## EXTRACT
☆ ☆ ☆ ☆ ☆
# VW passat chrome trim



## mistryn (May 17, 2007)

The trim around the edges of the window on my passat have really bad water marks and just look plain dull. I have tried using autosol metal polish on the trim which has helped removed some of the water marks but the chrome still looks dull

Ive hit it again with the metal polish and a lot of elbow grease but no good

what else can i use that wont affect the chrome part but bring it back to new?


----------



## ddave05 (May 23, 2010)

I have the same issue on my highline. The chrome on the strips is ok, and on the grill too, it's just the window framing. Bloody annoying! I think it's made of another material. I too would like to know if anybody has been successful in brightening it.


----------



## Guest (Aug 6, 2010)

Its not water staining, its chemical staining.

You might need to go to a cutting compound and then refine it.


----------



## Goodfella36 (Jul 21, 2009)

i did a passat tried everything in the end used brilliant metal polish number 2 on a spot pad on DA come up like new was dam akward taped up all round it but did the trick


----------



## mistryn (May 17, 2007)

GoodFella33 said:


> i did a passat tried everything in the end used brilliant metal polish number 2 on a spot pad on DA come up like new was dam akward taped up all round it but did the trick


where can you get the brilliant metal polish from?
how did you manage it with the DA?


----------



## David (Apr 6, 2006)

happens a lot on BMW chrome trim too

I managed to machine the chrome trim on mines


----------



## Goodfella36 (Jul 21, 2009)

mistryn said:


> where can you get the brilliant metal polish from?
> how did you manage it with the DA?


I got the set of brilliant metal polish from the polishing company I used spot pad on DA put bit of metal polish along the trim with my finger and bit on edge of pad and worked at speed 3 if I remember right. The awkward corners I used Ultimate German Applicator and applied by hand with lots of rubbing

Here's a picture of brilliant metal polish 2 and 3 used on some hub caps by rotary I thought they were past it as no amount of rubbing seemed to bring them up so tried the rotary and one big improvement


----------



## alexf (May 23, 2009)

thats a massive improvement, nice one


----------
☆ ☆ ☆ ☆ ☆
## RECORDS TO USE
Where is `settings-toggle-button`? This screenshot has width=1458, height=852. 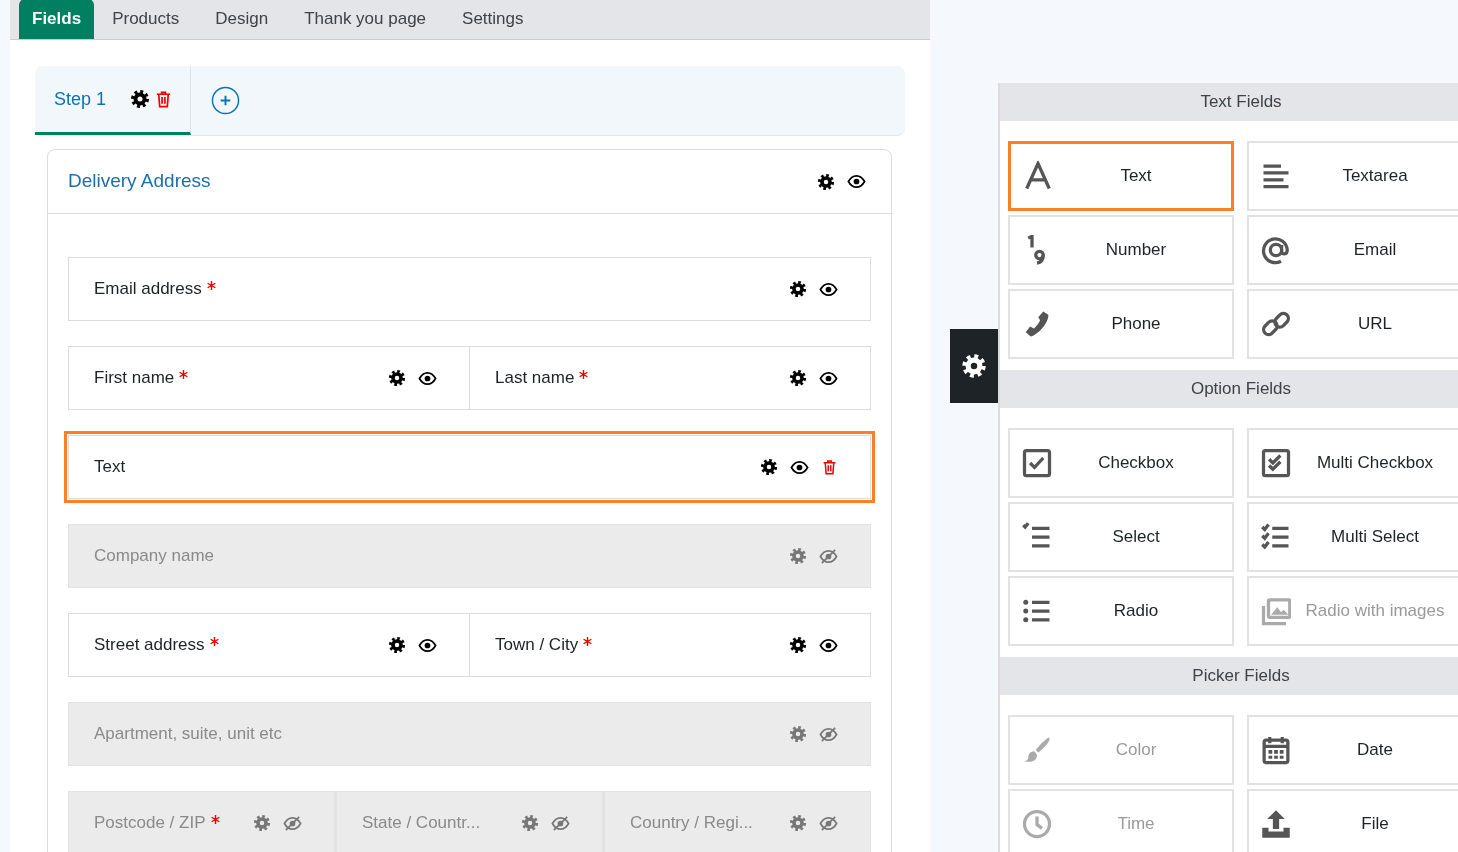
settings-toggle-button is located at coordinates (974, 366).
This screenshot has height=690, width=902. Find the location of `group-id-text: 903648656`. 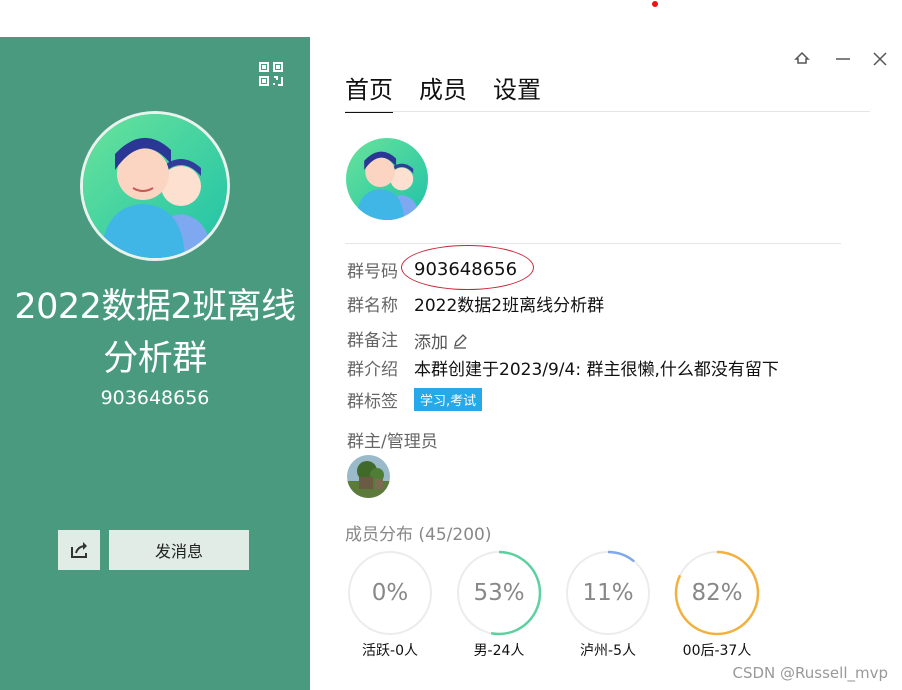

group-id-text: 903648656 is located at coordinates (155, 398).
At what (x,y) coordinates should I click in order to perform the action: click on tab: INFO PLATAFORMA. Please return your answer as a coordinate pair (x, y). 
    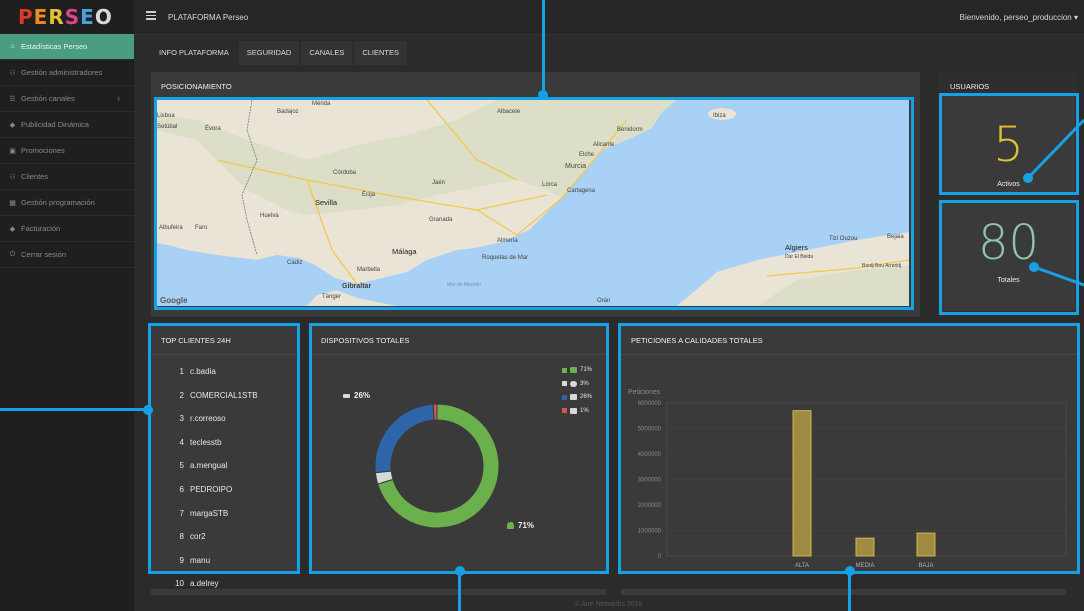
    Looking at the image, I should click on (194, 53).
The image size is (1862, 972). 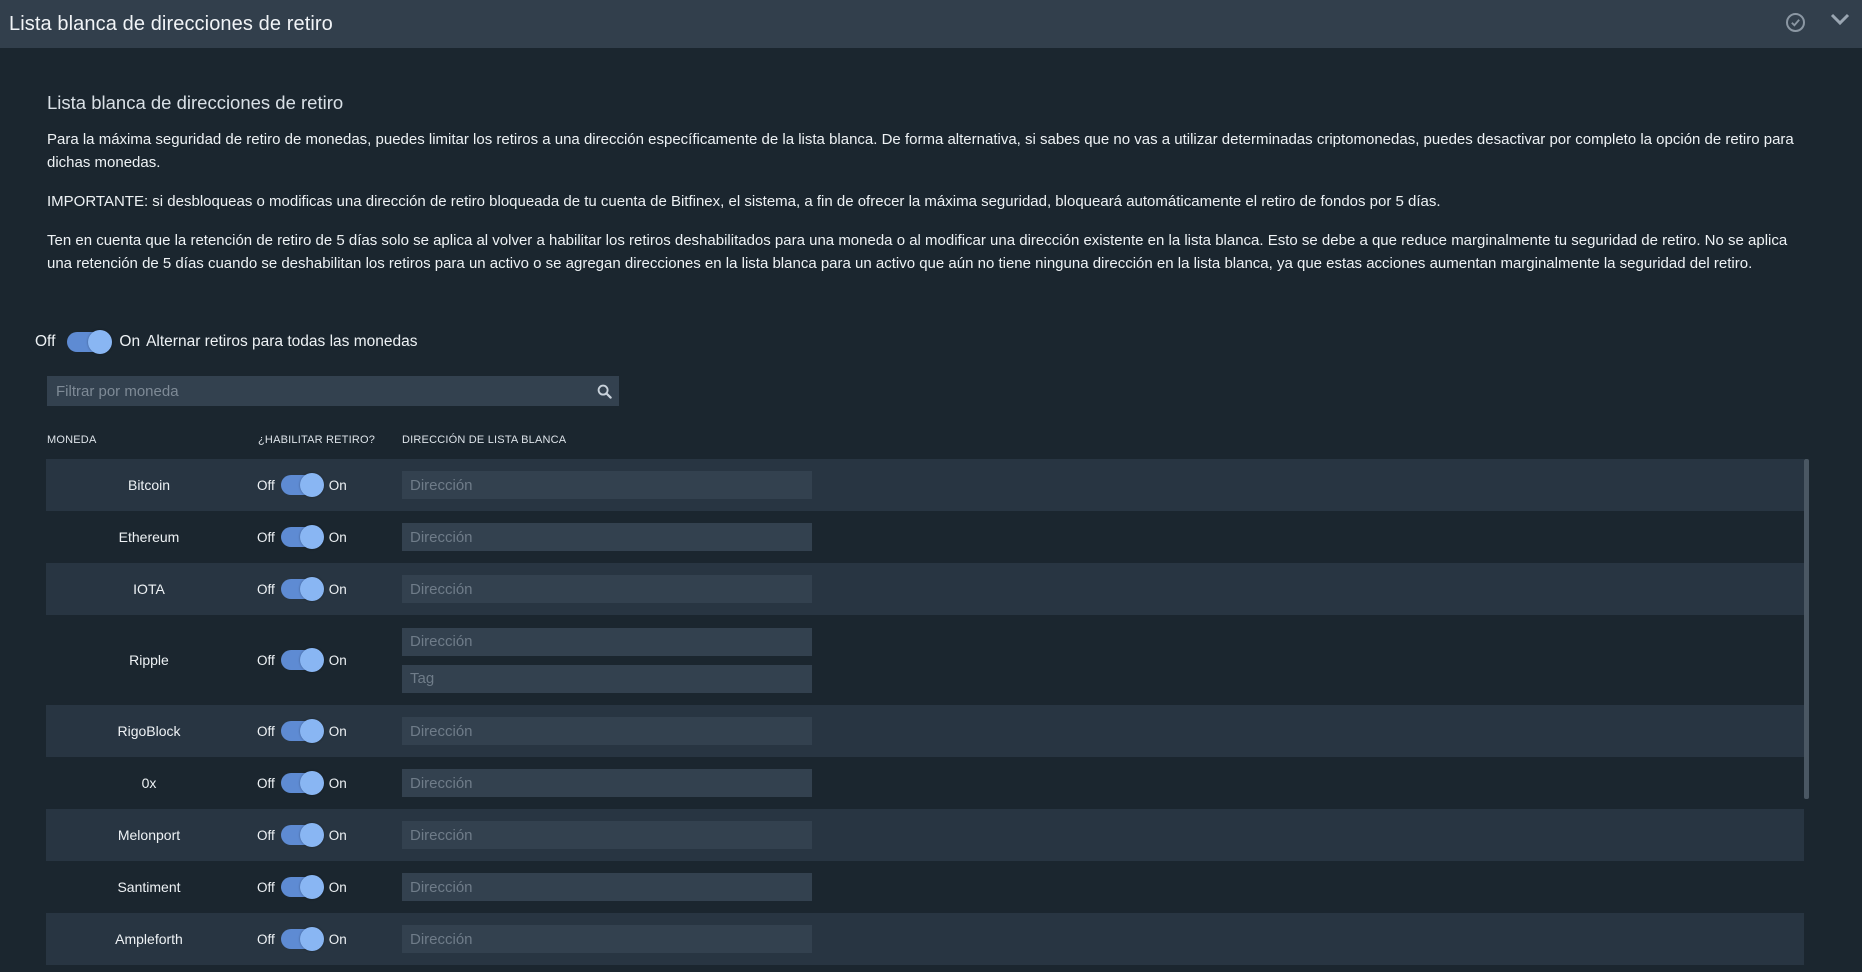 What do you see at coordinates (130, 342) in the screenshot?
I see `global-toggle-on-label: On` at bounding box center [130, 342].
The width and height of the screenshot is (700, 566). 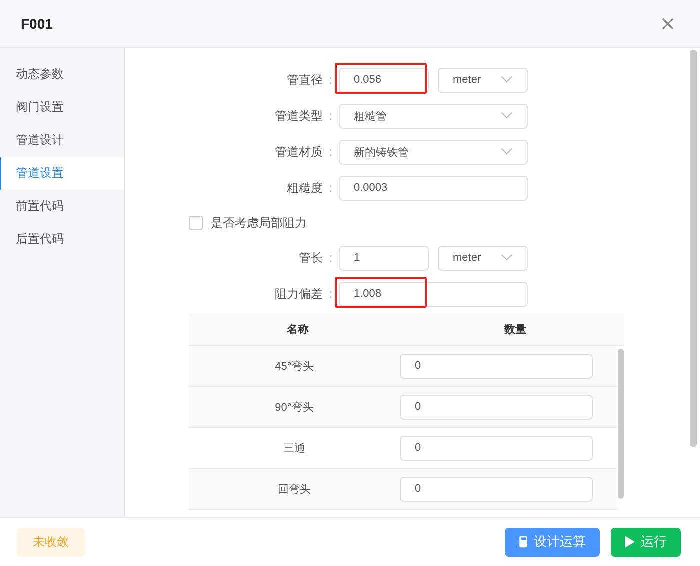 What do you see at coordinates (524, 542) in the screenshot?
I see `calculator-icon` at bounding box center [524, 542].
☆ ☆ ☆ ☆ ☆
## WRITTEN TASK 1
In the Passat chrome trim thread, what did Goodfella36 use on the awkward corners?
## WRITTEN TASK 2
Rewrite the listing from its first line down through the line containing "group-id-text: 903648656 is", changing "screenshot" to "capture" and leaving everything else as it is. Leave the pictures out.

## ANSWER AREA 1
An Ultimate German Applicator, applied by hand with lots of rubbing.

## ANSWER AREA 2
Where is `settings-toggle-button`? This capture has width=1458, height=852. 
settings-toggle-button is located at coordinates (974, 366).
This capture has height=690, width=902. Find the location of `group-id-text: 903648656`. 

group-id-text: 903648656 is located at coordinates (155, 398).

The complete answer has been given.